In 1923 Paul Himmel met Lillian Bassman , whom he married in 1935. As early as 1931, Himmel began autodidactically with photography. First, however, he completed an academic training. After studying science and biology, he began teaching at Benjamin Franklin High School in East Harlem. In the summer of 1945 he began to work as a photographer's assistant in the New York Vogue studios and ended his teaching activities for the time being. In the same year he started working professionally. He received his first jobs as a fashion photographer from Vogue , Harper's Bazaar and later other magazines.
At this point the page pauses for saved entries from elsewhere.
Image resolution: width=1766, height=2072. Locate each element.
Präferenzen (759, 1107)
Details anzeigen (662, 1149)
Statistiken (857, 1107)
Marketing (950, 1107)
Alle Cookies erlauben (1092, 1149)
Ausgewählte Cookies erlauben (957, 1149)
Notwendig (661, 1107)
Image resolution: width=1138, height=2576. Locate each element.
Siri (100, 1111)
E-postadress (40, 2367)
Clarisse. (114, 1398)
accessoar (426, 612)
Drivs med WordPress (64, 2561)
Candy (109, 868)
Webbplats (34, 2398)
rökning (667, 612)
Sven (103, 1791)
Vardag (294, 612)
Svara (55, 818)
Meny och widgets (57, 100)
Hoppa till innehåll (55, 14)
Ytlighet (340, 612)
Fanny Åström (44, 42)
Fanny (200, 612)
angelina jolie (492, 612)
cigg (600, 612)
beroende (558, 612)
His work is characterized by a great willingness to experiment. Paul Himmel was constantly researching new recording techniques and exceeded the previously known rules and limits of photography. He mainly experimented with slow shutter speeds and movement. His recordings of the New York City Ballet, made in the 1950s, do not capture movement in still images (“frozen” movement), but in motion studies. Paul Himmel developed his photography into art photography so much that he could no longer find any commercial clients and ended his photographic career in 1969. He then worked as a psychotherapist.

Exhibitions

  • " The Family of Man " (1955 at the Museum of Modern Art) was one of the first exhibitions that made Himmel known.
  • Howard Greenberg Gallery and James Danziger Gallery, New York City, 1996
  • The first joint retrospective with his and his wife Lillian Bassman's works was shown from November 27, 2009 to February 28, 2010 in the Deichtorhallen , Hamburg-
  • 2012: Two lives for photography-Lilian Bassman and Paul Himmel . Grassi Museum for Applied Art , Leipzig, catalog.